Assignment —
The count of lines with the string "Task" in the material is all that should be returned.

Supplied material —

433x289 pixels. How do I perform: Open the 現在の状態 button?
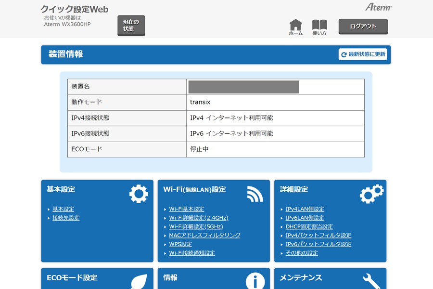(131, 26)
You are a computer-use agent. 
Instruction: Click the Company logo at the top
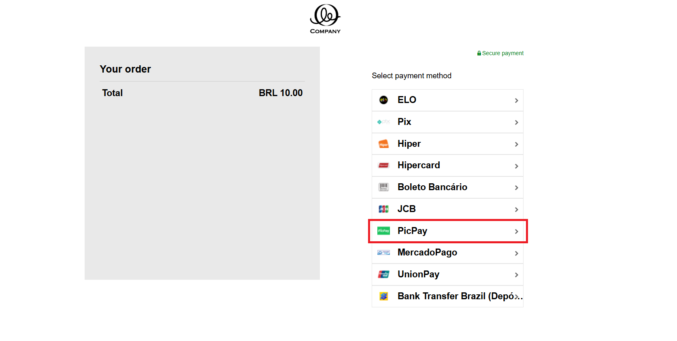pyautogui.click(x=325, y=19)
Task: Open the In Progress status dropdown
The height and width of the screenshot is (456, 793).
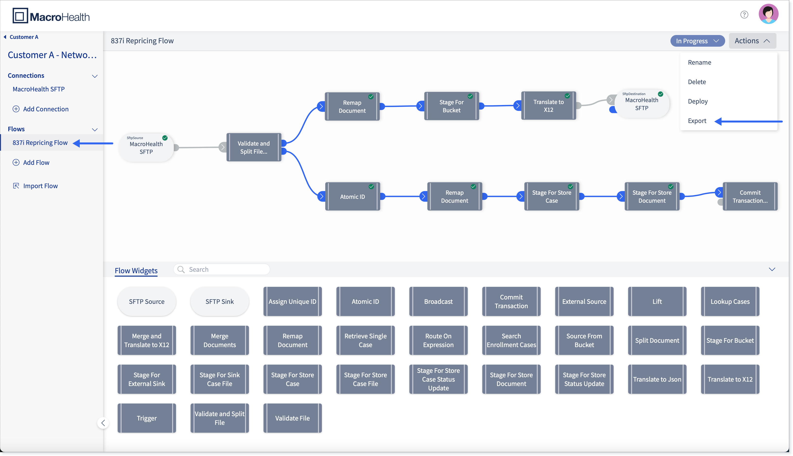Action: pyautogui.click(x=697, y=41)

--

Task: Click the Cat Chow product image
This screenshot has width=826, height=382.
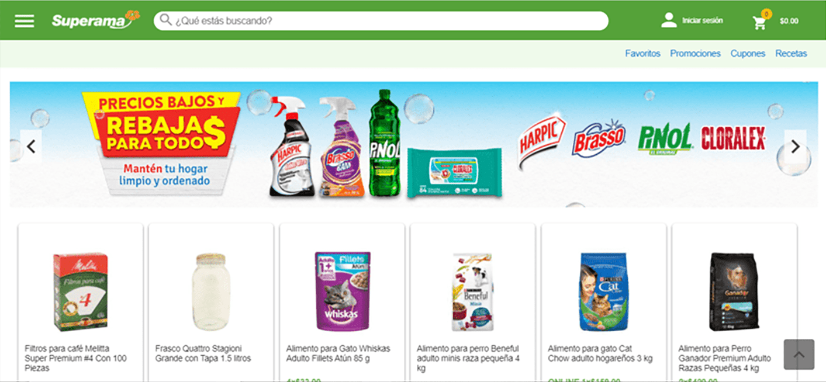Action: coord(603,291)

...

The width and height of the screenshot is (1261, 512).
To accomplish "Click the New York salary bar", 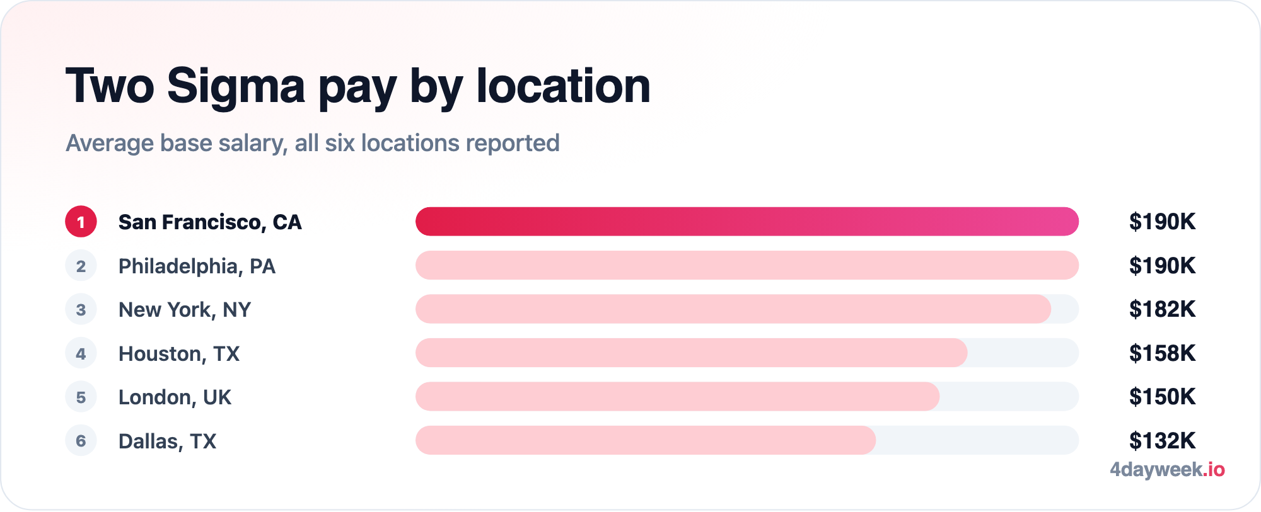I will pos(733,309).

Answer area —
2